Items listed in a dataset
========

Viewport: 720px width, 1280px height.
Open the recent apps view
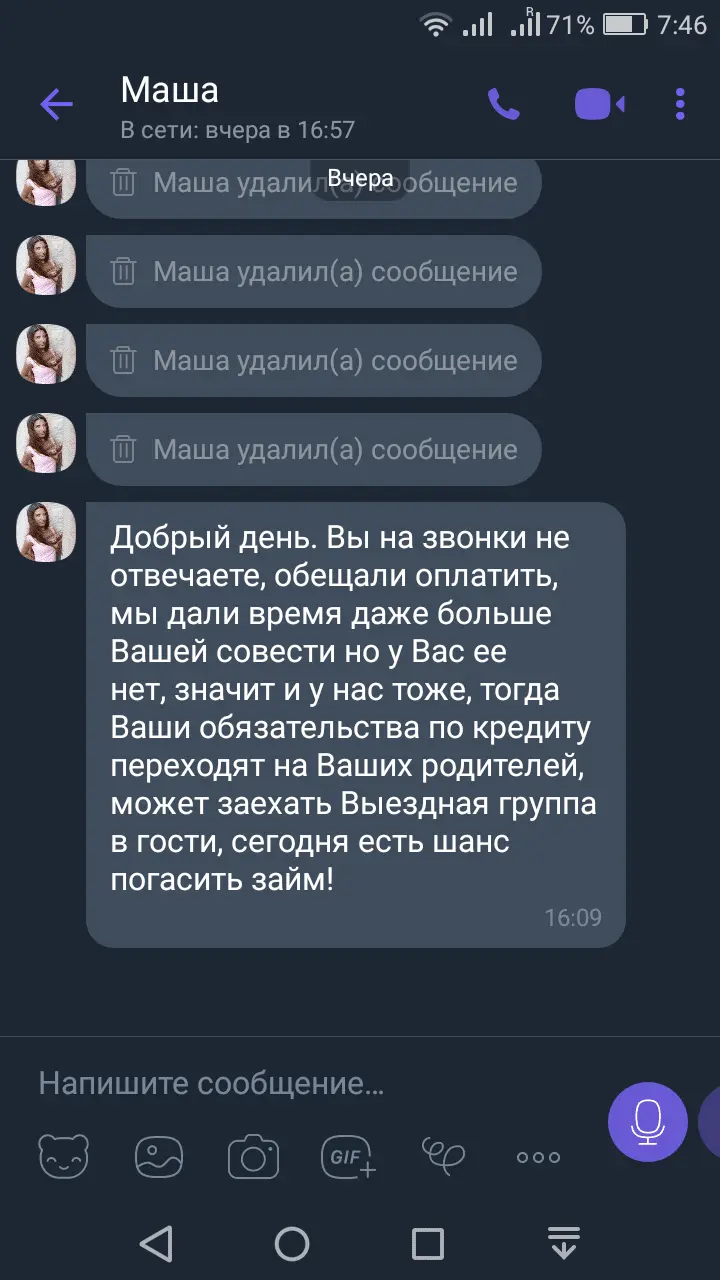(428, 1244)
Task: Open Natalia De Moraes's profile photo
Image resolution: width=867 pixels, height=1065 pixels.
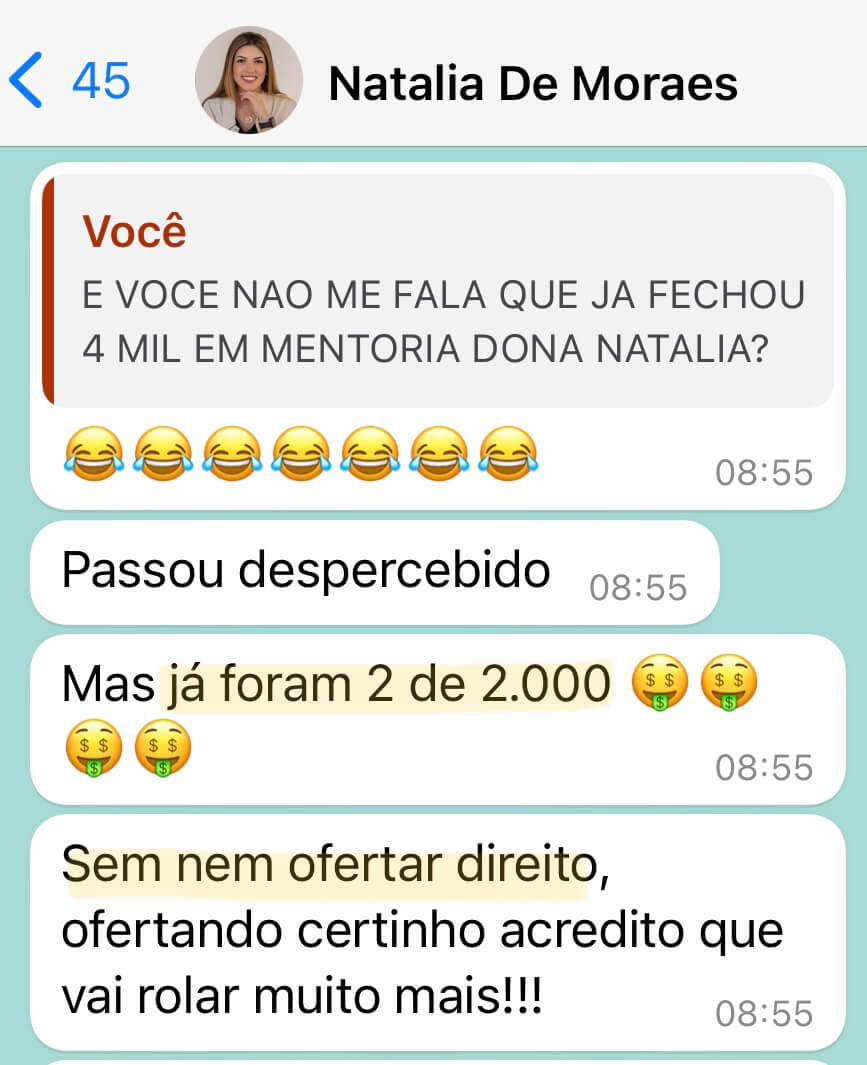Action: [x=248, y=80]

========

Could you output every line of the records above as a JSON list of strings, one string per line, with blank lines skipped and the pictures left out?

* [Written solution]
[
  "Viewport: 720px width, 1280px height.",
  "Open the recent apps view",
  "(428, 1244)",
  "Task: Open Natalia De Moraes's profile photo",
  "Image resolution: width=867 pixels, height=1065 pixels.",
  "Action: [x=248, y=80]"
]